Pada tahap ini perusahaan mengidentifikasi dan memilih ide-ide karyawan yang paling mungkin untuk dilaksanakan dalam konteks dalam pekerjaan.

3. Implementing

Tahap akhir untuk disebut kreatif adalah bagaimana membuat suatu ide dapat diimplementasikan.

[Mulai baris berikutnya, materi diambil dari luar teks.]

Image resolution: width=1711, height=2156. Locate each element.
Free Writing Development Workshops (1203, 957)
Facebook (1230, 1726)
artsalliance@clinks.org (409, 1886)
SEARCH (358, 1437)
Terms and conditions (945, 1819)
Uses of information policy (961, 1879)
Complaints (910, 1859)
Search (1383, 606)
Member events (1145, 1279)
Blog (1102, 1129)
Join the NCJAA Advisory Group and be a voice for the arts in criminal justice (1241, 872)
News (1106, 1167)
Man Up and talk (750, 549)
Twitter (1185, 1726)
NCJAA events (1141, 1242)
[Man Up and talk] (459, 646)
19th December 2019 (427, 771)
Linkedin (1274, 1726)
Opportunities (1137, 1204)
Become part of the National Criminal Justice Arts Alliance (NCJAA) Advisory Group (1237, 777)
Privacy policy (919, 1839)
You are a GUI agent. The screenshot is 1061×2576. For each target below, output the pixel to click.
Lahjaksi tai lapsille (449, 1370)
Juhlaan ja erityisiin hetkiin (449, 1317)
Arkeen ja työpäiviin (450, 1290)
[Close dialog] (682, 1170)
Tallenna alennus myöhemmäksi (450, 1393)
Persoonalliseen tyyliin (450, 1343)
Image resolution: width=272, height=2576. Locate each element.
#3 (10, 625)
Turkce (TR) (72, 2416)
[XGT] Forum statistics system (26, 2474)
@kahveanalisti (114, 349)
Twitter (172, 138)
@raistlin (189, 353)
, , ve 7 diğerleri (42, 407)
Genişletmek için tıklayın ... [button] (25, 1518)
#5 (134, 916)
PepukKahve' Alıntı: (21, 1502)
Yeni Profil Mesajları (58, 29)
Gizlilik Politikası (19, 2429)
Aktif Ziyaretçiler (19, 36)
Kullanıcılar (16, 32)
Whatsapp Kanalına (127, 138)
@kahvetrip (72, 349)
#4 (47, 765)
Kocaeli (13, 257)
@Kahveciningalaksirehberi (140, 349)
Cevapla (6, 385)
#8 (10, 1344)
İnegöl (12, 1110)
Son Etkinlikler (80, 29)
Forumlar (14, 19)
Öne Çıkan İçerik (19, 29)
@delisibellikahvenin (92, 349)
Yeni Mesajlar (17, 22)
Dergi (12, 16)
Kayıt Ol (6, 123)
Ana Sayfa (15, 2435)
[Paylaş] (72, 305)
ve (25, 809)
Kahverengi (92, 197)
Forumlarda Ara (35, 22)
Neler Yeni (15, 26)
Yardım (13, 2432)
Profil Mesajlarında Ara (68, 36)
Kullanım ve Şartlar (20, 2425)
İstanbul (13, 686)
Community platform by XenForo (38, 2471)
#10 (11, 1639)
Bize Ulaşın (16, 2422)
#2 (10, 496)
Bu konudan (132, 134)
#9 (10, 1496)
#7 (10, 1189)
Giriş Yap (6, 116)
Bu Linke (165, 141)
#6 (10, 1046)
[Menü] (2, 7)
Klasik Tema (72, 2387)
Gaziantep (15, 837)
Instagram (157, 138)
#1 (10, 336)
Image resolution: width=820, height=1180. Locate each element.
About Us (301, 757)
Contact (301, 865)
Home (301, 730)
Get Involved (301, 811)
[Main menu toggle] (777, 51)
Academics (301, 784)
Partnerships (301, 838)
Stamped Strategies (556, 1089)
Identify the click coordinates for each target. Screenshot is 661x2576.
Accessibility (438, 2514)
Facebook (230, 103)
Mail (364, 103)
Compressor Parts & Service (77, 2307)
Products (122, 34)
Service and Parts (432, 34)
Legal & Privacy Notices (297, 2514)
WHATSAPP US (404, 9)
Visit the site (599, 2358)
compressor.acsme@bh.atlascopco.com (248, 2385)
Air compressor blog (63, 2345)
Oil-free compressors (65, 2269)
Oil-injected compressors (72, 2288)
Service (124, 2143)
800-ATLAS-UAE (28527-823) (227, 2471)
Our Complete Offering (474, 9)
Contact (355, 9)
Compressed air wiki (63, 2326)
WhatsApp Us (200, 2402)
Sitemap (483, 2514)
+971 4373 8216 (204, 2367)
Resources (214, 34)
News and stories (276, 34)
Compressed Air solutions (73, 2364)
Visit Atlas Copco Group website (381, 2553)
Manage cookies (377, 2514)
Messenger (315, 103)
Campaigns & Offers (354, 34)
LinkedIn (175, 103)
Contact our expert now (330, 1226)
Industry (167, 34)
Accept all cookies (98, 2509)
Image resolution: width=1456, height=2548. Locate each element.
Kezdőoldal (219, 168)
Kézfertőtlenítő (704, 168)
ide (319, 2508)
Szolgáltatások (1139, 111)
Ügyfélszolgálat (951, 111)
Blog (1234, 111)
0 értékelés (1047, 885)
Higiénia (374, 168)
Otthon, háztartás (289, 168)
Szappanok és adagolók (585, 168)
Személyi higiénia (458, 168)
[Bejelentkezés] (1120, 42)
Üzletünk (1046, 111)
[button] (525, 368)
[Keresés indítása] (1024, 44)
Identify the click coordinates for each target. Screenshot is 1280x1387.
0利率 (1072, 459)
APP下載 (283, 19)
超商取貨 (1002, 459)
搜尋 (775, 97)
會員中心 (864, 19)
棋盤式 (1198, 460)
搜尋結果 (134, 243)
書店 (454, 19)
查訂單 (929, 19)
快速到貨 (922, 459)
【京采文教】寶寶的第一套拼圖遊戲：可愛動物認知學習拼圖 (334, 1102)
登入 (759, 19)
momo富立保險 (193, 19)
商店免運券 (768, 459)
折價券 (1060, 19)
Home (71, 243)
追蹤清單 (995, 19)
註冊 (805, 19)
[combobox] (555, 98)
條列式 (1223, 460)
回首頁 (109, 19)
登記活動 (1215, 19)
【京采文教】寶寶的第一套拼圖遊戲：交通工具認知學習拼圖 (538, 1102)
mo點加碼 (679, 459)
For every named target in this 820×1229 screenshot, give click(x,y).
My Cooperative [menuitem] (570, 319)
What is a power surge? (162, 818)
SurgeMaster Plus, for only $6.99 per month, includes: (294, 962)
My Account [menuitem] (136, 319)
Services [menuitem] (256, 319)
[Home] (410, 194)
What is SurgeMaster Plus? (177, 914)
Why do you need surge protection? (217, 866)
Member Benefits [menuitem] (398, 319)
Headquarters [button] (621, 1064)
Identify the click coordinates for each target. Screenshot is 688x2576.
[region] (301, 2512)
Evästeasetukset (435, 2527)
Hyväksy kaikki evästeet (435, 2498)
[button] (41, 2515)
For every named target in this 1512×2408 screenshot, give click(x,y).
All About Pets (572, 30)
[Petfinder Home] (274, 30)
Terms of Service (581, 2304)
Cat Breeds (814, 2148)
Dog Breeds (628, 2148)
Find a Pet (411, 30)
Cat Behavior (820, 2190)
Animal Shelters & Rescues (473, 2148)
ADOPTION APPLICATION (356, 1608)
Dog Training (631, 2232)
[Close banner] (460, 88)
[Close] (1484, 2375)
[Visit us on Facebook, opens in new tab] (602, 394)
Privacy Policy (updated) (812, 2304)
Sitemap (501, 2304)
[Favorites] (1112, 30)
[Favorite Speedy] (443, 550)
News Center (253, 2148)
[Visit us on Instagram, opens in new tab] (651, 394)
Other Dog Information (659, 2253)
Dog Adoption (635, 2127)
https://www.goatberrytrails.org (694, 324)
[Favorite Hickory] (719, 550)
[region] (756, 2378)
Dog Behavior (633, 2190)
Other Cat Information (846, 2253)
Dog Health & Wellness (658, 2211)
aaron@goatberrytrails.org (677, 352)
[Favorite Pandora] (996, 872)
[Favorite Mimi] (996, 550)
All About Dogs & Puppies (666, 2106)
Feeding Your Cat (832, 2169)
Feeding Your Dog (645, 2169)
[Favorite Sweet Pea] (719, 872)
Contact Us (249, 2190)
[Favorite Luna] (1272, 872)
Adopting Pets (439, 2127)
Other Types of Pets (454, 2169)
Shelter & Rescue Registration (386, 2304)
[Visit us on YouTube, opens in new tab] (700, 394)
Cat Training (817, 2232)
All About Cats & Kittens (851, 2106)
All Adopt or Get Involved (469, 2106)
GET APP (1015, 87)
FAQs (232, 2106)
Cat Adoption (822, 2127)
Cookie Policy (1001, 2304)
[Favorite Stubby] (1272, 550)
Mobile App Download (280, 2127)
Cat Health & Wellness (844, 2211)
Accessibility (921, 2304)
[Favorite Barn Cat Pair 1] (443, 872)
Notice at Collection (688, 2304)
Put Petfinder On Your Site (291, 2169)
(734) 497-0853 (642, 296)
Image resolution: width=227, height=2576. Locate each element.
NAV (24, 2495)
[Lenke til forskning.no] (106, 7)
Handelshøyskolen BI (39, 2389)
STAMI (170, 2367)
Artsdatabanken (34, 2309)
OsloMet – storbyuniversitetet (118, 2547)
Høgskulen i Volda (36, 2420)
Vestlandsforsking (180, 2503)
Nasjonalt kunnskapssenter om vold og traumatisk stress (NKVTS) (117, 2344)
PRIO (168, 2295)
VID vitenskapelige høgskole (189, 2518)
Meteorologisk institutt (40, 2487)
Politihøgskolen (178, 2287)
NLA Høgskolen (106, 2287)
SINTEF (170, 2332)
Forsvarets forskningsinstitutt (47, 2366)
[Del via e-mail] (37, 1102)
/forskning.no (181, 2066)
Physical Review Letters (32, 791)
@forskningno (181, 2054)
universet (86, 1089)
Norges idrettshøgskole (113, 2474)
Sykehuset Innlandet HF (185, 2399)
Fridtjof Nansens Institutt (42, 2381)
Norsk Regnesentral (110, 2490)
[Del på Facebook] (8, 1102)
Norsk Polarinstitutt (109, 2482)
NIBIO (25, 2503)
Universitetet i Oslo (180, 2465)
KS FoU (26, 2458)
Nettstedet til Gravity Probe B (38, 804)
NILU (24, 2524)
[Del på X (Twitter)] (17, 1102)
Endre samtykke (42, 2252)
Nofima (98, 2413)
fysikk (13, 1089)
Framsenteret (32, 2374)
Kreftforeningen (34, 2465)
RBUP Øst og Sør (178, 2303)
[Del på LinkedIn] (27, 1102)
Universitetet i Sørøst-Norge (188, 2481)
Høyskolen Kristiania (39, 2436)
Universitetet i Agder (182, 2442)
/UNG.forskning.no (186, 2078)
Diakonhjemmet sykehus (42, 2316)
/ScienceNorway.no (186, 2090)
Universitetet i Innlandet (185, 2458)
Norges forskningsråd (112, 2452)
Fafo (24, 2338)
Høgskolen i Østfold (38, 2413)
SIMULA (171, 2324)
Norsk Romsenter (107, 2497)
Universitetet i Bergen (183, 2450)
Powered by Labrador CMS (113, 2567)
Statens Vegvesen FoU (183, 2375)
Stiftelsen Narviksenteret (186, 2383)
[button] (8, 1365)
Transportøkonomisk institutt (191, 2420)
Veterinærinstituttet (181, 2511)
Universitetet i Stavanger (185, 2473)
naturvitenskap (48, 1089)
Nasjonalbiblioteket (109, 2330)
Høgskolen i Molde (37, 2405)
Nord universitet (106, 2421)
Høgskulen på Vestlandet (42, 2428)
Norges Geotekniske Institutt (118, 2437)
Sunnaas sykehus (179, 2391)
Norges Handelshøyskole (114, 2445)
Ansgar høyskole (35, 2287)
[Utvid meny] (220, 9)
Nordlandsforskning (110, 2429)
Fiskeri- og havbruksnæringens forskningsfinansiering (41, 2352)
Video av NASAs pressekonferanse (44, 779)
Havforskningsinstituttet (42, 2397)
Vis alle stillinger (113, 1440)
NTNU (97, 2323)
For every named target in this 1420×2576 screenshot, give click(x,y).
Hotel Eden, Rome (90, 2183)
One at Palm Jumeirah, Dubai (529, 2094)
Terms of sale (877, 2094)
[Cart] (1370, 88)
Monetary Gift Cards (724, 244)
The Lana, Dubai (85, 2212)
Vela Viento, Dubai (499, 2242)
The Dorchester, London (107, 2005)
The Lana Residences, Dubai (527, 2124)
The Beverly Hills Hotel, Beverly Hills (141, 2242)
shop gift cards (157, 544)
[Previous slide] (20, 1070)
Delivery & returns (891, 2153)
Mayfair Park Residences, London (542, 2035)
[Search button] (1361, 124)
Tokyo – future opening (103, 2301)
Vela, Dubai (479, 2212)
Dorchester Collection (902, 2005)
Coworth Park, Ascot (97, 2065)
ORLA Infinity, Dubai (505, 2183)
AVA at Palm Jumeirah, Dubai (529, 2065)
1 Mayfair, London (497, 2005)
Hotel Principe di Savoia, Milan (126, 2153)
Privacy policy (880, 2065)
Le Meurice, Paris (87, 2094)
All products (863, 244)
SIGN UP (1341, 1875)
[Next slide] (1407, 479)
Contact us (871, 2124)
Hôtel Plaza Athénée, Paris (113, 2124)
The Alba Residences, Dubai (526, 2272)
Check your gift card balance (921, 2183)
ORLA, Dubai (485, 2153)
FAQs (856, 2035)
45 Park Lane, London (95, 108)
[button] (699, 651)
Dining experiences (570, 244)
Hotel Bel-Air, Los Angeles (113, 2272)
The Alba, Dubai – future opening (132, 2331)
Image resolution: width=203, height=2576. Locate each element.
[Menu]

Seseorang bisa saja memiliki ide cemerlang tetapi jika ide tersebut tidak dapat diimpelmentasikan maka hal itu justru tidak berguna.
Seringkali orang melihat bahwa kreativitas bukanlah hal yang terlalu penting dalam pekerjaan karena setiap karyawan telah dibekali dengan job description namun seringkali kita lupa bahwa semua bagian dari perusahaan membutuhkan kreativitas. Perusahaan selalu dituntut untuk menciptakan ide dan cara bagi masyarakat dan bahkan dunia. Bagi mereka yang bekerja di perusahaan, kreativitas membantu meningkatkan kemampuan dalam melaksanakann tugas-tugas yang diberikan. Meski begitu kreativitas harus dikeluarkan dalam kondisi tertentu karena tidak semua ide kreatif kita dapat memberi nilai tambah bagi pekerjaan.

Sibuk Boleh Namun Jangan Lupa Untuk Bahagia

Semakin lama manusia semakin banyak berubah menjadi mesin, mereka menjadi seperti tidak memiliki badannya sendiri karena setiap langkah mereka seakan menjadi alat bagi sebuah industri. Dalam buku Robert “Jalan Menuju Kesuksesan Finansial” dijelaskan bahwa waktu menjadi rantai yang membuat manusia tidak berdaya. Sehingga ketika manusia ingin lebih produktif maka mereka harus mencoba untuk bekerja dengan bahagia karena, kebahagian itu merupakan kebutuhan setiap orang termasuk pada saat sedang bekerja. Umumnya orang yang bekerja keras belum tentu bahagia namun mereka yang bekerja dengan bahagia akan memiliki hasil yang lebih daripada hanya bekerja keras.